Top of EXTRACTED DATA

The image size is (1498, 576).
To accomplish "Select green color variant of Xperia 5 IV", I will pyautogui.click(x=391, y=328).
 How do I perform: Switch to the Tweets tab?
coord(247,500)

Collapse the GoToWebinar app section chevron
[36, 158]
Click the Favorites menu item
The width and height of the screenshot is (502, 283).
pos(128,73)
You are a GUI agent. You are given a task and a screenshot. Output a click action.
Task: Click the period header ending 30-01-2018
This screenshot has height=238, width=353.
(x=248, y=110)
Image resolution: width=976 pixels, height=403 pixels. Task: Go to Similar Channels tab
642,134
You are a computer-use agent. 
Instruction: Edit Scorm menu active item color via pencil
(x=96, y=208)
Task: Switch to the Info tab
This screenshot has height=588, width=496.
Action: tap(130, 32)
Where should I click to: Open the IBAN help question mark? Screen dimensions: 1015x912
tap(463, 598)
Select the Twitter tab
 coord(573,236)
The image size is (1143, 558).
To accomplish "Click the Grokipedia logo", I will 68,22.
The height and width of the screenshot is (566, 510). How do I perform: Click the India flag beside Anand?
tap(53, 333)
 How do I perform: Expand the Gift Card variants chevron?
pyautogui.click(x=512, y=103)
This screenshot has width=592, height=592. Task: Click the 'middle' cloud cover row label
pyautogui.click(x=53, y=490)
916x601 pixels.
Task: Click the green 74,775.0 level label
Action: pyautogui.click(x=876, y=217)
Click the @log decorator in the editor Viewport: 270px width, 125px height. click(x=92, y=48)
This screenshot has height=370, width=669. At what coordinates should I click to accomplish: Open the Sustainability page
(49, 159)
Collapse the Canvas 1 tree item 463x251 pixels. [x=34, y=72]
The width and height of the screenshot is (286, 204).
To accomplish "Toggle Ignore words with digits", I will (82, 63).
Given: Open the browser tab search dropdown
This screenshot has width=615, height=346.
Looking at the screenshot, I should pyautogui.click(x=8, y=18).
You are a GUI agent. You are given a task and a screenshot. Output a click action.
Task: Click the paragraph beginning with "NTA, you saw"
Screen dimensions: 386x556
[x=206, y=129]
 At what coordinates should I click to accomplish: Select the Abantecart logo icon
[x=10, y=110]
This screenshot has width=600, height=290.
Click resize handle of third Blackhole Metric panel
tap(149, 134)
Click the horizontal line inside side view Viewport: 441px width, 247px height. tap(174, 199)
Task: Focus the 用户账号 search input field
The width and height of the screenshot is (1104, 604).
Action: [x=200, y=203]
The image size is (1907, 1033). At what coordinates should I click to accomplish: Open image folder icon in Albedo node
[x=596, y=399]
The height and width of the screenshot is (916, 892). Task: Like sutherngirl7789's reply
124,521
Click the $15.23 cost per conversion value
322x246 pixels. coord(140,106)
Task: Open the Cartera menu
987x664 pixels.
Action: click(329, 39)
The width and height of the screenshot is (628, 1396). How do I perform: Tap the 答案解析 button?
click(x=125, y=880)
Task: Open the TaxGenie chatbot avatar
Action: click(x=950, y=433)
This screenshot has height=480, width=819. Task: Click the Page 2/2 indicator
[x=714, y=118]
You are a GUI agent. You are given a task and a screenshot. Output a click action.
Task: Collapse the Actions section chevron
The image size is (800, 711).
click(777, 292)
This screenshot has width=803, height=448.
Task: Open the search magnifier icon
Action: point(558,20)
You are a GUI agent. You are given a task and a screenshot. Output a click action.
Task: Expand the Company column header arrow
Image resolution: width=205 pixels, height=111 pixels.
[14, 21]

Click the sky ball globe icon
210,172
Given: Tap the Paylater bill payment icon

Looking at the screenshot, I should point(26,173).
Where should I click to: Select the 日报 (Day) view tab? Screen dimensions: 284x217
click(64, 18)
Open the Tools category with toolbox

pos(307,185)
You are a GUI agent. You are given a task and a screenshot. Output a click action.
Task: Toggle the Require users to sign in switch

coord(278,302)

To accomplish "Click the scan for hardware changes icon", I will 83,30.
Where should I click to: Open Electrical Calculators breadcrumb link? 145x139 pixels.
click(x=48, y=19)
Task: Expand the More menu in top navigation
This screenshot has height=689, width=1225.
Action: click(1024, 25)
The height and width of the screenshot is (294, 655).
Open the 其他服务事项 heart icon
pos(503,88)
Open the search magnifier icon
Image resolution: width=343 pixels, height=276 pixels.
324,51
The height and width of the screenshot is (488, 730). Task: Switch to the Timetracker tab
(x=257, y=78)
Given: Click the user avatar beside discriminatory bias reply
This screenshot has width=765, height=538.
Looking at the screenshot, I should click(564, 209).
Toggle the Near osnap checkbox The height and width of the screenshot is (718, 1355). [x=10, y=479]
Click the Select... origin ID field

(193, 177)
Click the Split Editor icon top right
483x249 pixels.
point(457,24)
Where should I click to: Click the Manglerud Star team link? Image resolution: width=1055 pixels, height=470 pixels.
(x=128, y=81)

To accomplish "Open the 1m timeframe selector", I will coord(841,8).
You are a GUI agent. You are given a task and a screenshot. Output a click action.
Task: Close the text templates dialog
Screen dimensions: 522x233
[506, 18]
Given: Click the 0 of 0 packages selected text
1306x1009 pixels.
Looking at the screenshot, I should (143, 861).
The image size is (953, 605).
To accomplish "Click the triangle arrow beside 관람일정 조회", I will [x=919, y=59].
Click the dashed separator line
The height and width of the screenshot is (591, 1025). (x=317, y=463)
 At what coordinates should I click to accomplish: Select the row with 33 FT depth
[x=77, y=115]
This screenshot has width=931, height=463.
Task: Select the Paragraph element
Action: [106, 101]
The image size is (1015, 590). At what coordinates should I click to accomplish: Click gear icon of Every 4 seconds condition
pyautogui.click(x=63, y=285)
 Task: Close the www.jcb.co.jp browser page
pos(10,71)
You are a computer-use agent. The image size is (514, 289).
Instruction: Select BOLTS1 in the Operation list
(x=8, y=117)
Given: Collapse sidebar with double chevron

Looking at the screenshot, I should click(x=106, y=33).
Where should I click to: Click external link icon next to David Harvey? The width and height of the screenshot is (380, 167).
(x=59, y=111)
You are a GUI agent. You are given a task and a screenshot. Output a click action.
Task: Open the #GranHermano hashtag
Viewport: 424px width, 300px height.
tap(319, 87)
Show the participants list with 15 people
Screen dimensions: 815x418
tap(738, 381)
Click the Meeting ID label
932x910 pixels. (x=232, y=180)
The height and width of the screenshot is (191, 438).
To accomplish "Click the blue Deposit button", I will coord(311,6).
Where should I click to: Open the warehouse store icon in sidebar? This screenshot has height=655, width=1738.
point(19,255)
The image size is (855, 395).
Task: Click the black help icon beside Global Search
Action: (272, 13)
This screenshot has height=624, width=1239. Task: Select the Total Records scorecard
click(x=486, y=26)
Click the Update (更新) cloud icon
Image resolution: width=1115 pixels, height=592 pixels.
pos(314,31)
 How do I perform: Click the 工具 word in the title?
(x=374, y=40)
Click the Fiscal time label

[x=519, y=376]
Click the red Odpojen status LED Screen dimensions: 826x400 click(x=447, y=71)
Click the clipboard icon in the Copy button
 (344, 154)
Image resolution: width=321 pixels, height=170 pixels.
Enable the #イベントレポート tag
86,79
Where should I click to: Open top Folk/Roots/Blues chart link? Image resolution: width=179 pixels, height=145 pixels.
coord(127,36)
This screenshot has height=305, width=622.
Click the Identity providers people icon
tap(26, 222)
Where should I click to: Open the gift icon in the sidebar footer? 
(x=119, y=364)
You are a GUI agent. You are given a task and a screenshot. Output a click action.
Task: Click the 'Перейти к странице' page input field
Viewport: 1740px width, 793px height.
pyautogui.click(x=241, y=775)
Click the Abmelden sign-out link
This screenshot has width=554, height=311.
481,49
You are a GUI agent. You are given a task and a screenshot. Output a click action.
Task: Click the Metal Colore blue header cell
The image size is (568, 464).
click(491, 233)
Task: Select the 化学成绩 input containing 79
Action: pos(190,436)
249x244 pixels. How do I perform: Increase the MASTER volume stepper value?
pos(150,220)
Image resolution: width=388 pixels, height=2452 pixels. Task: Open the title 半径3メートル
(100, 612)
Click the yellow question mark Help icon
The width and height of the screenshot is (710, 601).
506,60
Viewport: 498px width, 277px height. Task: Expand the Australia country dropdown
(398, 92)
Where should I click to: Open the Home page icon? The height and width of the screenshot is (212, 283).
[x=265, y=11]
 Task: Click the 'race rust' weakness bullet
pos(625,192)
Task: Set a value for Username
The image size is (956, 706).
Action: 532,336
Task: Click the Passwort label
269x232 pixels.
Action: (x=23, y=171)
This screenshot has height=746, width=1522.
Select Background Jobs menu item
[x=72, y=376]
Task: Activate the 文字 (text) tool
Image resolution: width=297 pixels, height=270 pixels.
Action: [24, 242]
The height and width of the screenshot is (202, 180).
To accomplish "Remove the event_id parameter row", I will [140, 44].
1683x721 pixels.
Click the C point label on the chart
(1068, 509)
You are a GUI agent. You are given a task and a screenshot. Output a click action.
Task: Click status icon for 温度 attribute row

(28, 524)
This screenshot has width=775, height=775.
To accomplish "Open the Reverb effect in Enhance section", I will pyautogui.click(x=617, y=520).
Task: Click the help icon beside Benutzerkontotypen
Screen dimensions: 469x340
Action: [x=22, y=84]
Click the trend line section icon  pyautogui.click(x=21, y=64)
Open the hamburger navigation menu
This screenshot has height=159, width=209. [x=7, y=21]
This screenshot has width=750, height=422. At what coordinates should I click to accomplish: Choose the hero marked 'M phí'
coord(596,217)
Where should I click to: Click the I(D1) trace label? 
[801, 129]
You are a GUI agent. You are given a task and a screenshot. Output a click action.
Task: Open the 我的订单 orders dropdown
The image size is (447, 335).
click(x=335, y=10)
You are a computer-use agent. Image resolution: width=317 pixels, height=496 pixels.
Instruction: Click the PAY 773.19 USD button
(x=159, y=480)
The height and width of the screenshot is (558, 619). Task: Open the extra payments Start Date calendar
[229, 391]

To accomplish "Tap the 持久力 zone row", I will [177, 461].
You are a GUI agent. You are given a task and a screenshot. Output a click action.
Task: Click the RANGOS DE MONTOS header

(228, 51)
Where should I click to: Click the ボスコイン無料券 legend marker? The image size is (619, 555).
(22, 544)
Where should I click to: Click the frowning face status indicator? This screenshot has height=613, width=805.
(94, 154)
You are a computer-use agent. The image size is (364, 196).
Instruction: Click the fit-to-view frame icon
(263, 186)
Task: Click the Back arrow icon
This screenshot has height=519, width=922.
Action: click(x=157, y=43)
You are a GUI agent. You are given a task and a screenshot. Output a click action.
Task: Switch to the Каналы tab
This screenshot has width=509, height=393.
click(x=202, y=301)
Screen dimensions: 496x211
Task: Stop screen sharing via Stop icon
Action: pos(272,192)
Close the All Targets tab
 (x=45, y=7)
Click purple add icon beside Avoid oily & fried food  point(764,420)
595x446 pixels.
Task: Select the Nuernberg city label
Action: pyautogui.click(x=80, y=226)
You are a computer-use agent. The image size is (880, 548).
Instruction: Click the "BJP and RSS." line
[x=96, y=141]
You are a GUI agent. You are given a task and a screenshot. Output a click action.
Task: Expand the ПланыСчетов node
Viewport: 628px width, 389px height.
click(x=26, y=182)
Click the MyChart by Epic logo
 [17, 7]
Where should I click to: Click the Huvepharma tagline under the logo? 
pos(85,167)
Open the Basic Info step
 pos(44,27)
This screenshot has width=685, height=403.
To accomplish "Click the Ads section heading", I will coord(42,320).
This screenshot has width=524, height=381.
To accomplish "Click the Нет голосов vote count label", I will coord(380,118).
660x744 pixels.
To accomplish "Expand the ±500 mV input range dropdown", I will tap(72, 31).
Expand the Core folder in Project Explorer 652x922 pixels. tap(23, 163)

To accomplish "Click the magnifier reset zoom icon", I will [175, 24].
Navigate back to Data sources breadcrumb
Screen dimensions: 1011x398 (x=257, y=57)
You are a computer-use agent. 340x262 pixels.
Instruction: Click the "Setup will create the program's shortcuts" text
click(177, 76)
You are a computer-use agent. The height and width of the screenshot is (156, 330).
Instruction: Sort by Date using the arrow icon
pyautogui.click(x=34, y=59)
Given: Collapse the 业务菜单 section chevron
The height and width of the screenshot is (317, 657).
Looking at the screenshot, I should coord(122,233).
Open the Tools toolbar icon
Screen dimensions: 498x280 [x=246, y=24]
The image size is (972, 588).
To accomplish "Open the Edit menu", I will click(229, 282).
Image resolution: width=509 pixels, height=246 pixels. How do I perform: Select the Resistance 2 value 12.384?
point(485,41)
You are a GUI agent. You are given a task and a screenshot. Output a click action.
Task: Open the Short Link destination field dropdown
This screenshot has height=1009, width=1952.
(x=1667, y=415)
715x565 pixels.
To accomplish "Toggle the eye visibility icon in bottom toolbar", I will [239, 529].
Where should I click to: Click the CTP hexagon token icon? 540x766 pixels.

Bottom of EXTRACTED DATA

**TASK ITEM**
Find the line with "Task: Click the RANGOS DE MONTOS header" in the entries above. Retype it and each line after it, exactly, through the line with "Task: Click the Back arrow icon", and stop there.

**EXERCISE OUTPUT**
Task: Click the RANGOS DE MONTOS header

(228, 51)
Where should I click to: Click the ボスコイン無料券 legend marker? The image size is (619, 555).
(22, 544)
Where should I click to: Click the frowning face status indicator? This screenshot has height=613, width=805.
(94, 154)
You are a computer-use agent. The image size is (364, 196).
Instruction: Click the fit-to-view frame icon
(263, 186)
Task: Click the Back arrow icon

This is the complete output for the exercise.